Aw, so sorry to hear it... it's devistating to loose our friends, even if we know it's coming.  Godspeed Coco to the Rainbow Bridge!


----------



## cheryl (Mar 13, 2010)

Oh.. i'm so very sorry for your loss of Cocoa

Rest in peace lil girl


----------



## kirsterz09 (Mar 13, 2010)

Sorry to hear of your loss of Coco,
Run free forever Coco


----------



## Luvmyzoocrew (Mar 13, 2010)

so sorry :*(


----------



## mistyjr (Mar 13, 2010)

Pray for ya!!! ray:


----------



## Pipp (Mar 14, 2010)

:sad:

:rip: coco


----------



## Wabbitdad12 (Mar 14, 2010)

I am so sorry.


----------



## undergunfire (Mar 16, 2010)

I'm so sorry, Nancy & Larry. Many :hug: to you.

Rest well, Coco :hearts.


----------



## BunnyLovers (Mar 16, 2010)

I would like to thank everyone who has responded to the passing of Coco. She actually belonged to a dear friend of ours Jeremy Womack. She was his best friend and companion for over 11 years. To quote " My life will be changed forever with her passing". We made arrangements to receive her ashes and paw print in about 10 days. 

Coco was a fanastic dog, but now she can rest. Jeremy has a guardian angel watching over him now.

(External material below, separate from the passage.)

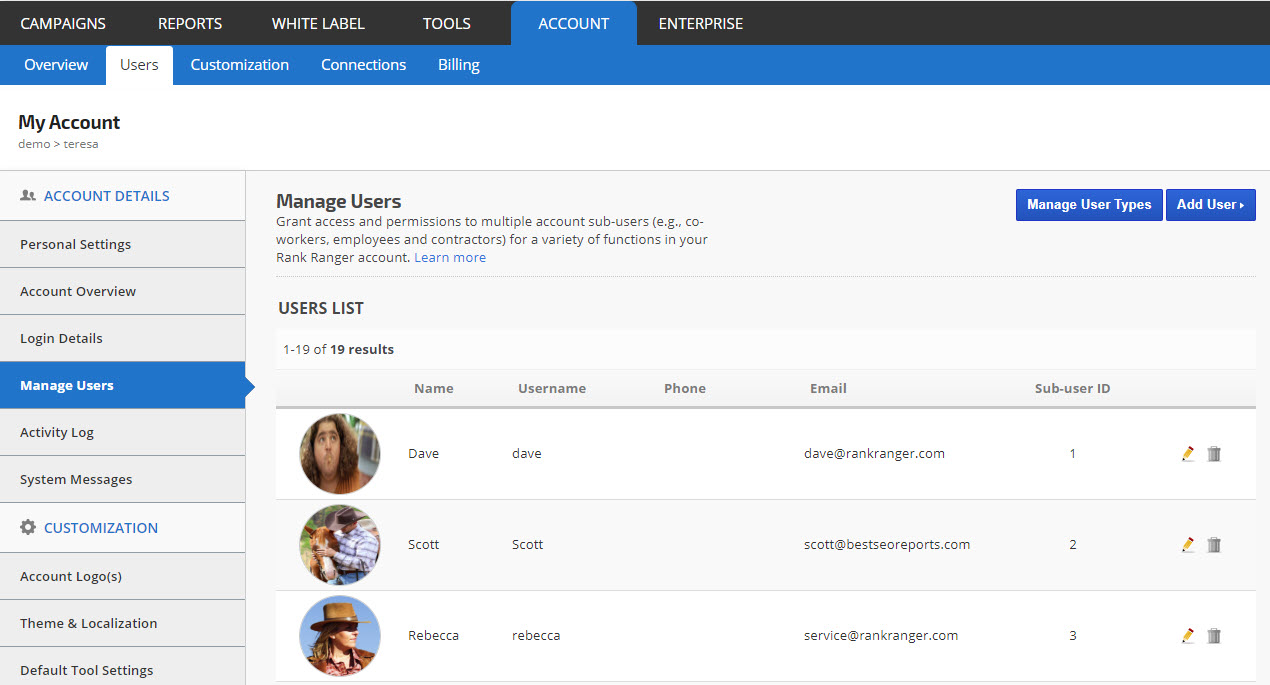
Task: Click the Customization gear icon in sidebar
Action: (x=28, y=527)
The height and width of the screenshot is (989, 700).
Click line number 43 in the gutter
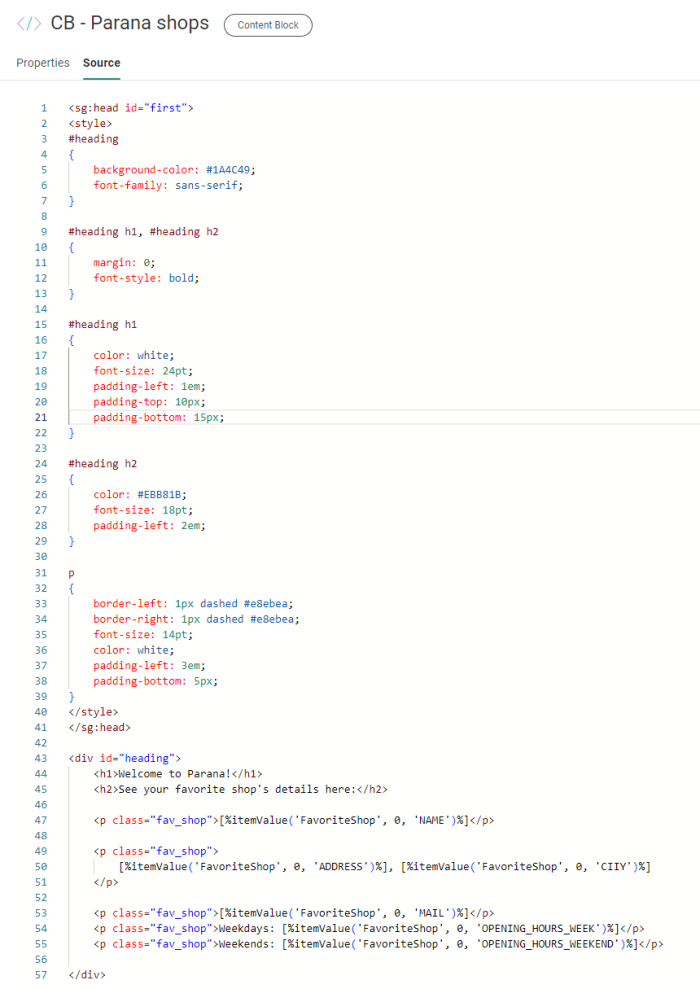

Larry and Nancy & Jeremy Womackink iris:ink iris:


----------



## tonyshuman (Mar 16, 2010)

I'm so sorry that she has passed on. Giving an animal hospice-type care can be so draining, but you know that you're doing the right thing. I have found that once the pain of loss has passed, it's very affirming to know that you did what was best for the animal and gave them the best life possible, which is all any creature can hope for. Her life was much better for having been your friend.


----------